Assumes 60% input / 40% output token ratio per request. Actual costs may vary based on your usage pattern.
| Parameter | GPT-3.5 Turbo 16k | Mixtral 8x7B Instruct |
|---|---|---|
| Context Window | 16K | 33K |
| Max Output Tokens | 4,096 | 16,384 |
| Open Source | No | Yes |
| Created | Aug 28, 2023 | Dec 10, 2023 |
Both GPT-3.5 Turbo 16k and Mixtral 8x7B Instruct score 40/100, making them extremely close competitors. Choose based on pricing, provider ecosystem, or specific capability requirements.
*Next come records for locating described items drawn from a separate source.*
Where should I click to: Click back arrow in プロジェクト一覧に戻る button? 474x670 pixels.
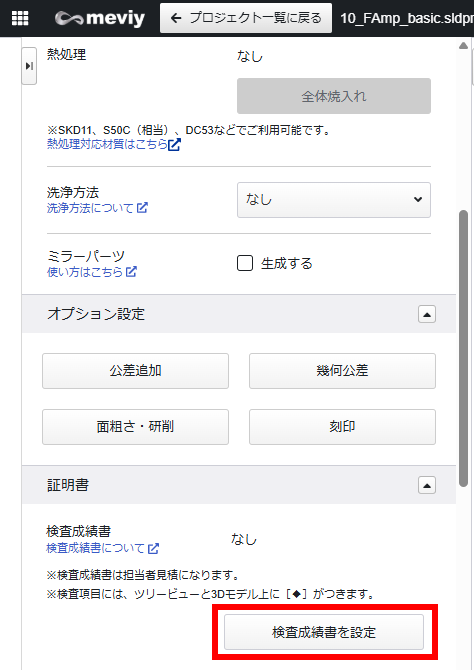176,18
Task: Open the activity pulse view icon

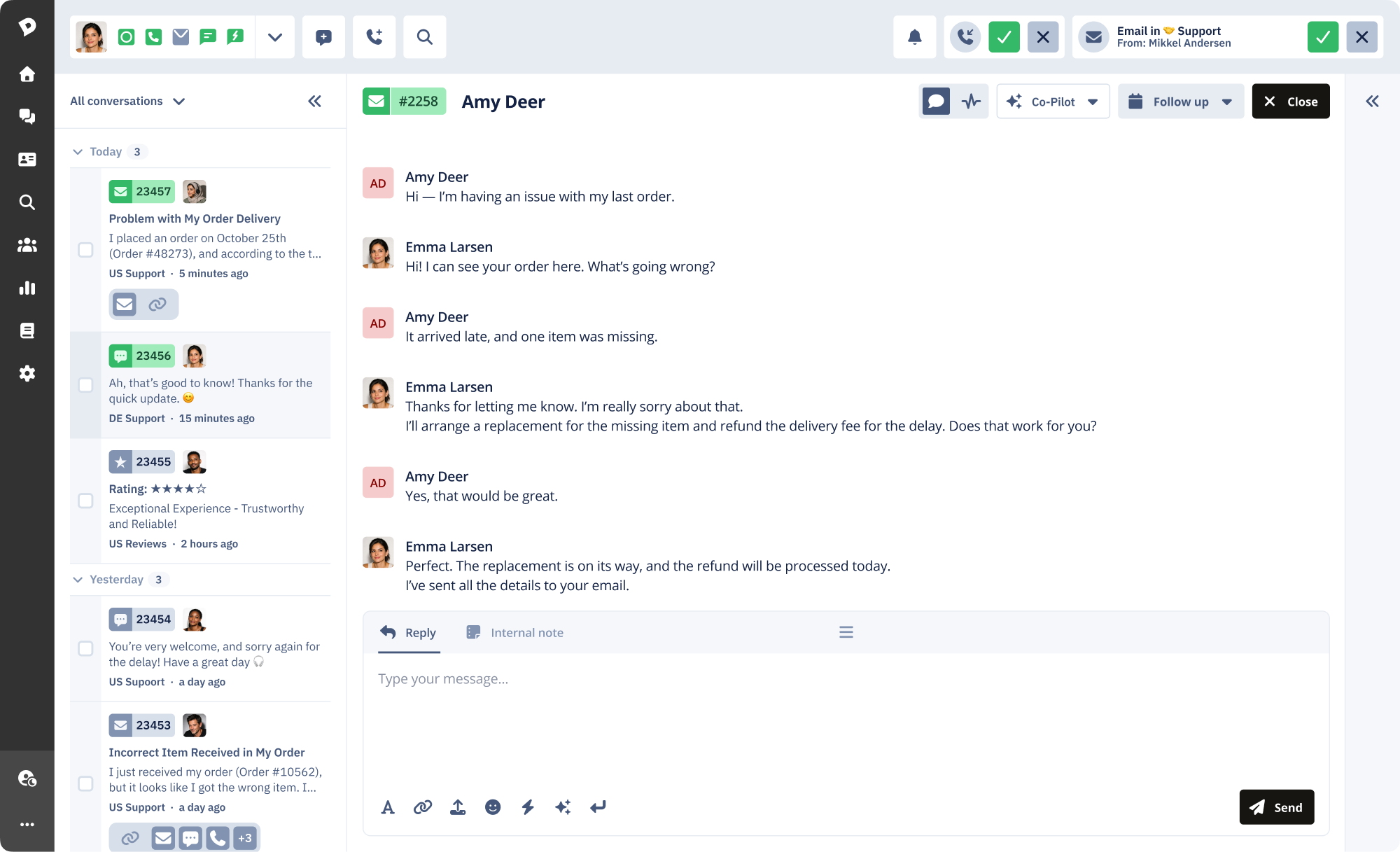Action: [971, 102]
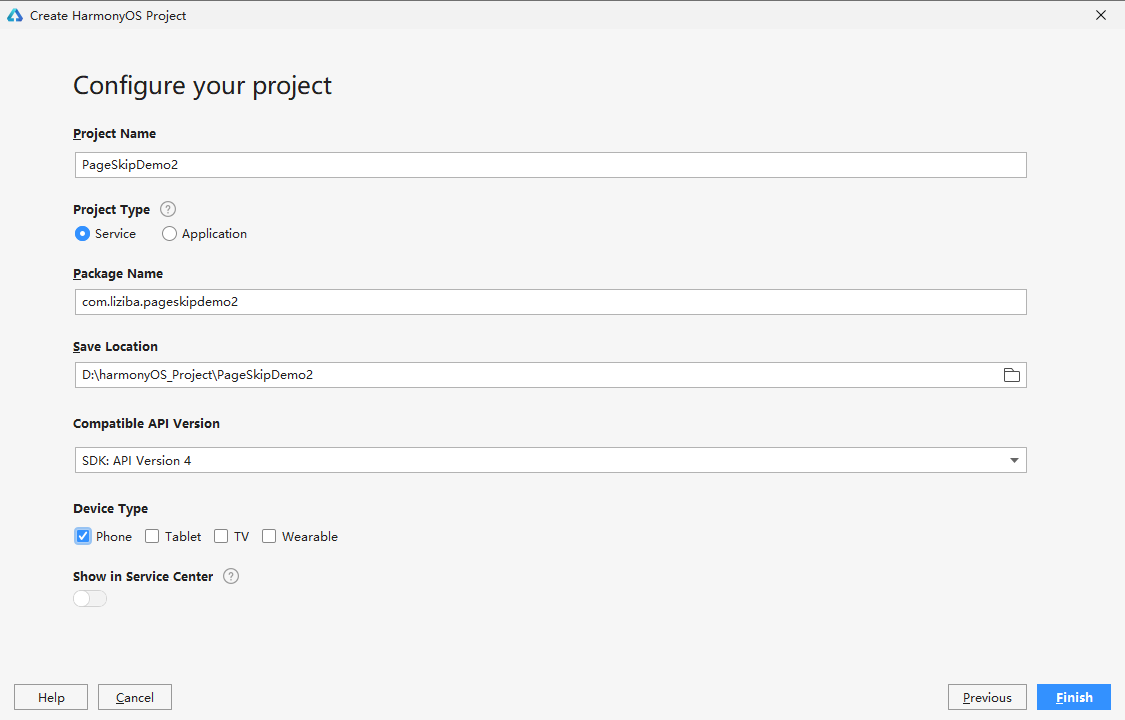Go back with the Previous button
Viewport: 1125px width, 720px height.
(987, 697)
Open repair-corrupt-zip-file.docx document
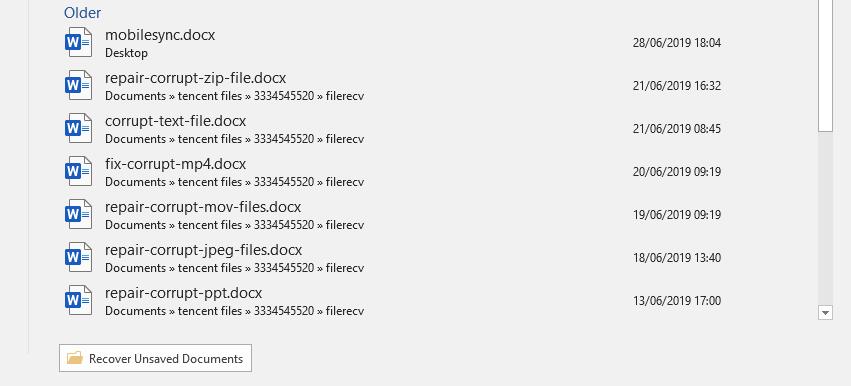This screenshot has width=851, height=386. click(x=195, y=78)
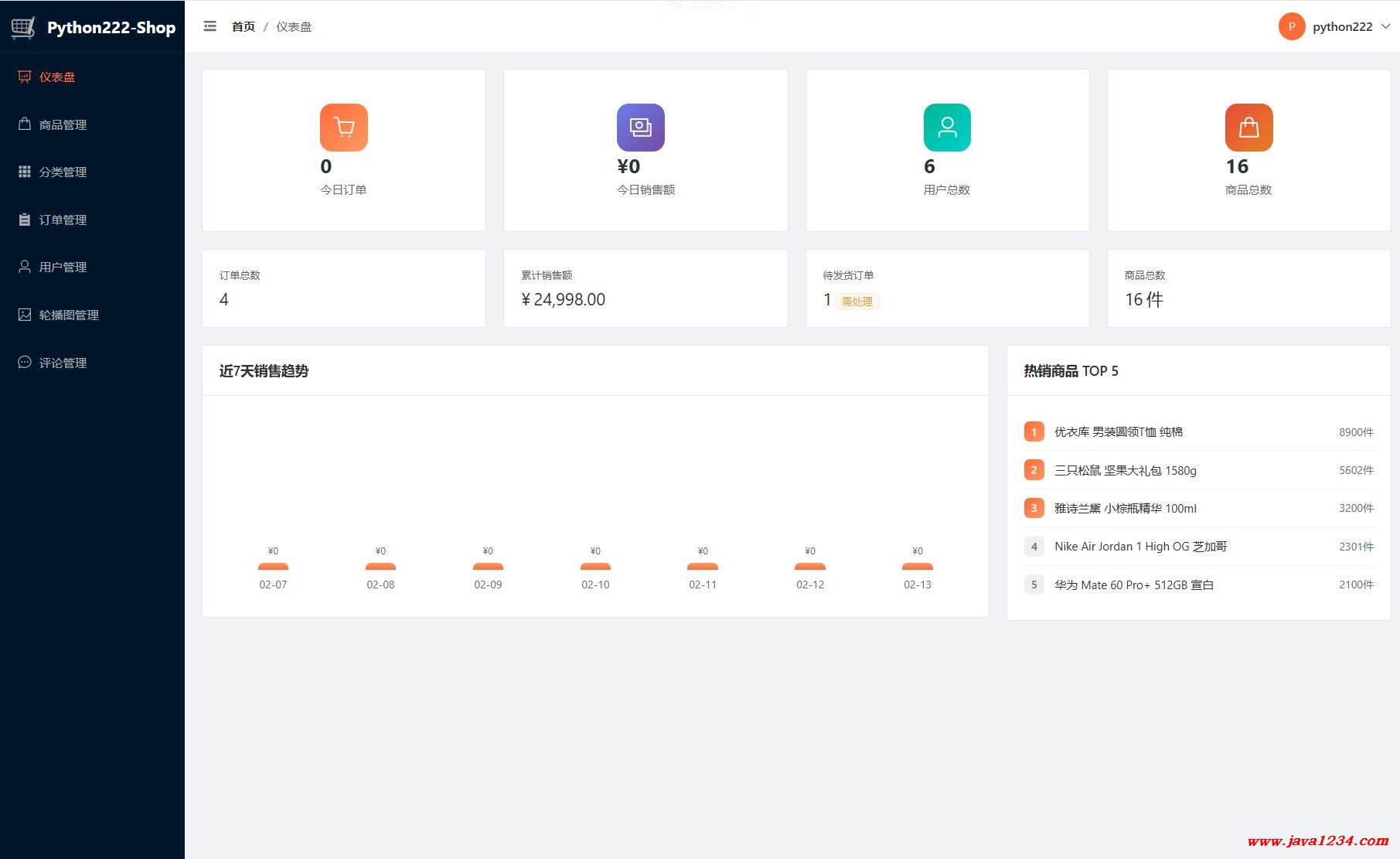Click the purple 今日销售额 money icon

640,128
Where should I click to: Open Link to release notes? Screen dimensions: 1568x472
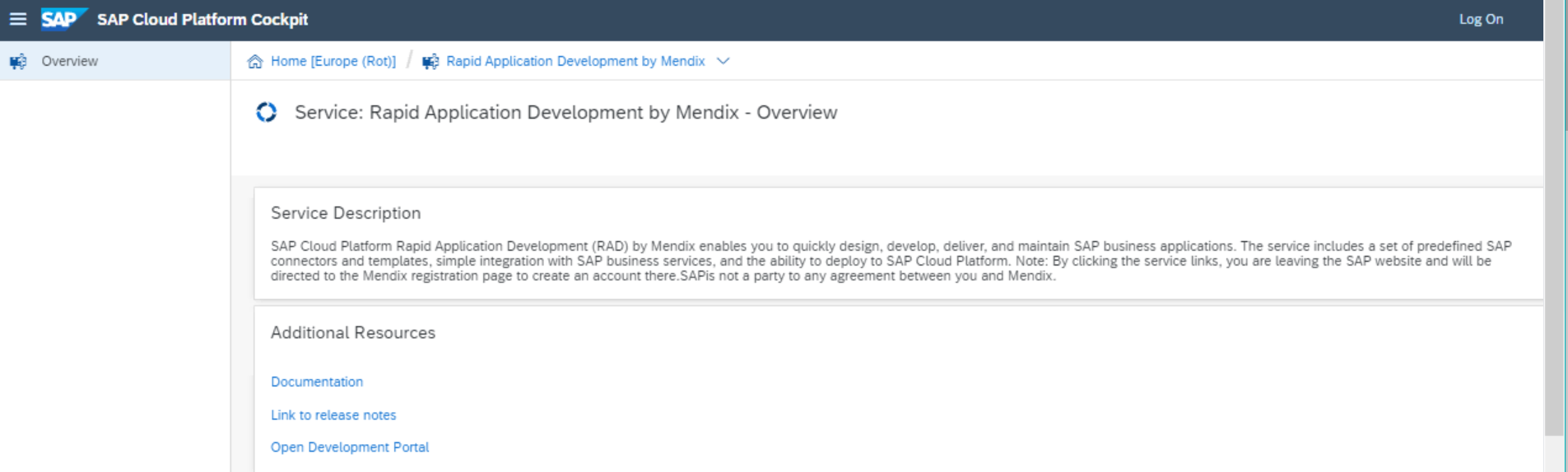point(333,415)
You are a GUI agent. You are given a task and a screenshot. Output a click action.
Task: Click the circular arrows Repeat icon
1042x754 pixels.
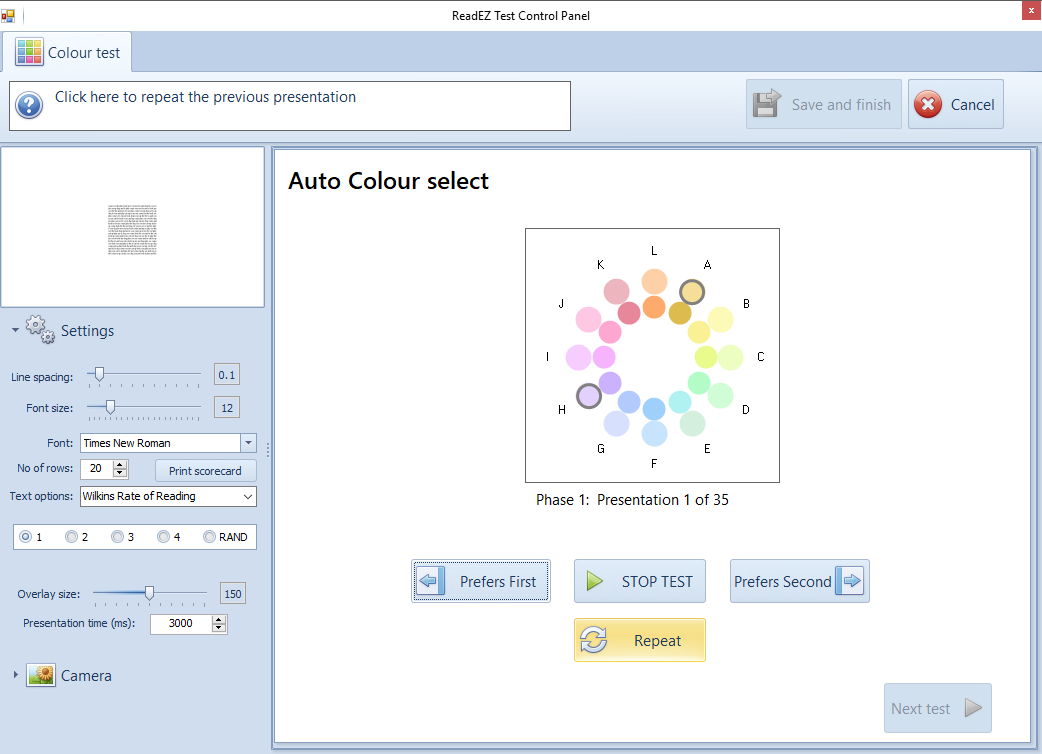(594, 640)
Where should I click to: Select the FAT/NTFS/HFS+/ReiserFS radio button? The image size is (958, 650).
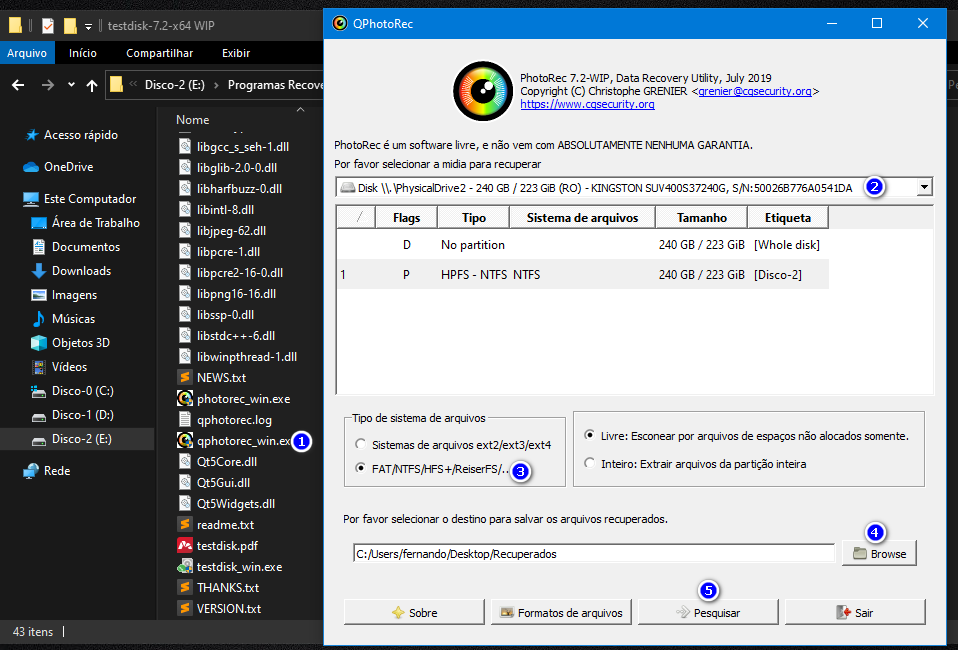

GPT-3.5 Turbo 16k is ranked #297 and Mixtral 8x7B Instruct is ranked #295 out of 290+ AI models. Rankings use a composite score combining benchmark performance (90%) from MMLU, GPQA, HumanEval, SWE-bench, and 15+ standardized evaluations, with capabilities and context window as tiebreakers (10%). Scores update hourly.
Mixtral 8x7B Instruct is cheaper at $0.54/M output tokens vs GPT-3.5 Turbo 16k's $4.00/M output tokens - 7.4x more expensive. Input token pricing: GPT-3.5 Turbo 16k at $3.00/M vs Mixtral 8x7B Instruct at $0.54/M.
Mixtral 8x7B Instruct has a larger context window of 32,768 tokens compared to GPT-3.5 Turbo 16k's 16,385 tokens. A larger context window means the model can process longer documents and conversations.